Le lendemain, on retrouve une cliente morte. Peut-on parler de défaillance cardiaque, d'accident, d'intoxication ?
Le 1er janvier, c'est au tour d'un client Anglais d'un hôtel-restaurant du port de décéder après un réveillon gastronomique.
Le lieutenant de police Elma Béranger, est dépêchée sur les lieux.
L'autopsie révèle les traces d'un poison très toxique pour les mollusques. Tout est mis en œuvre pour ne pas ébruiter l'affaire.
Après l'empoisonnement d'une ostréicultrice du petit marché, cela ne fait plus de doute : quelqu'un injecte du poison dans des huîtres, et frappe de façon aléatoire.
Le coupable se trouve sans doute dans la liste des habitués.
D'anciennes querelles resurgissent, des affaires classées ou non élucidées reviennent en boomerang, des accidents mortels revoient le jour, dans le décor du port de Cancale en hiver.
Elma Béranger devra découvrir ce qui se cache sous la coquille des habitués du marché !
EXTRAIT
Involontairement, elle passe en revue sa famille qui va envahir les chambres de la vieille maison habilement rénovée. Tout d’abord, sa fille aînée, Clara, et son imbécile de mari, Christophe, qui verse dans la politique et se croit le phénix des réunions familiales. En plus, il est contre le mariage, cet arriviste ! Heureusement que les gosses sont des crèmes ! Ses fils, ensuite, Benoît et Malo, les jumeaux, et les femmes – incontournables, bien sûr, mais qui sont plutôt creuses du raisonnement. Là encore, les gamins sauvent la mise des parents, deux chacun, des amours ! En tout, Émilie compte treize personnes, comme d’habitude.
Puis, son vagabondage intérieur la ramène aux étals d’huîtres et au visage souriant de Jeanne Picot. [...]

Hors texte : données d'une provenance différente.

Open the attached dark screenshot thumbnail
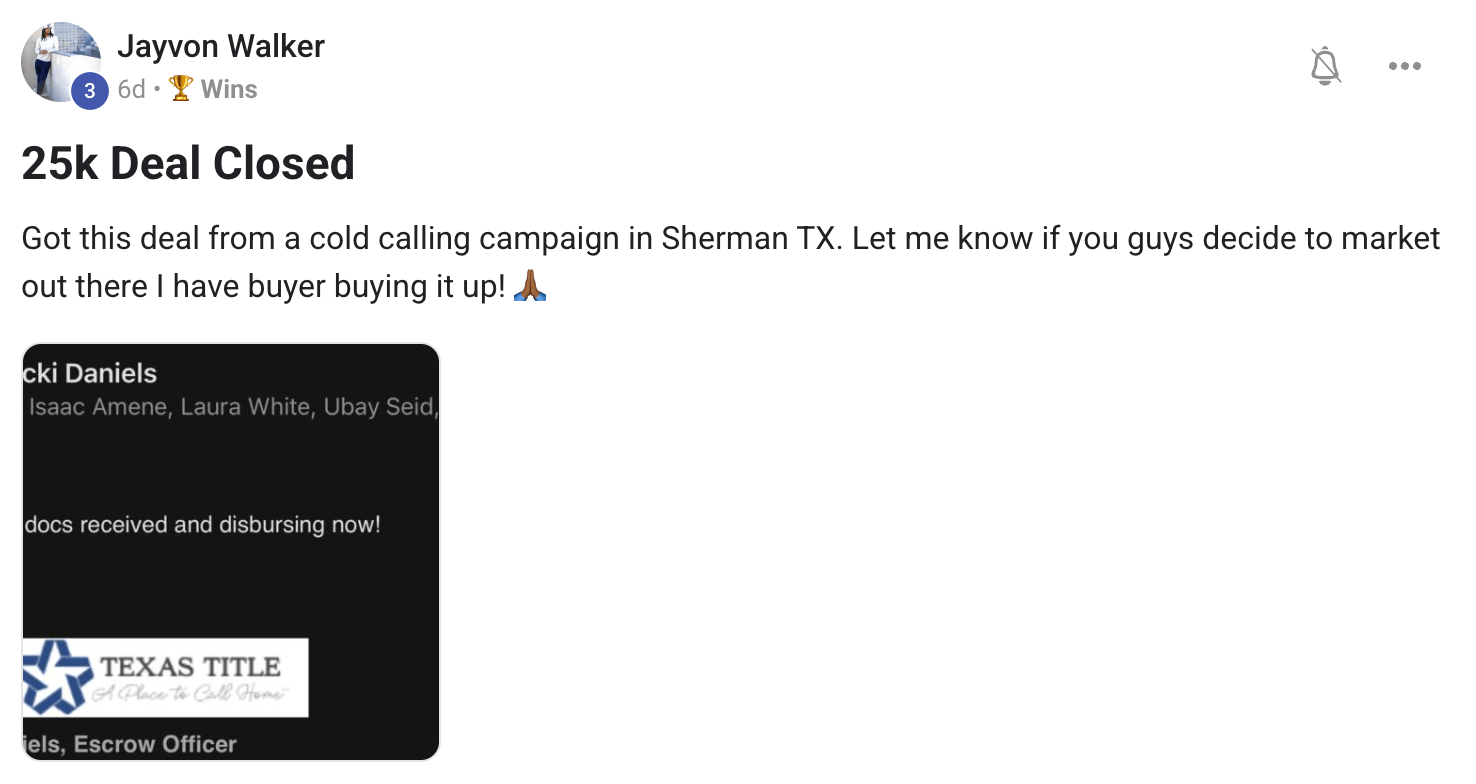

Foutues huîtres ! Émilie n’y pensait plus et voilà qu’elles se rappellent à son bon souvenir !
Allons, pas de procrastination possible aujourd’hui, il faut s’y mettre.
À PROPOS DE L'AUTEURE
Anne Chambrin a posé ses valises à Cancale il y a 35 ans, par passion pour le bord de mer et les falaises du littoral. En parallèle de son métier d'enseignante et d'animatrice, elle écrit depuis toujours. Particulièrement inspirée par l'atmosphère de la Côte d'Émeraude et par l'histoire de la région, elle s'est tournée vers le roman policier après avoir publié de nombreux romans de terroir.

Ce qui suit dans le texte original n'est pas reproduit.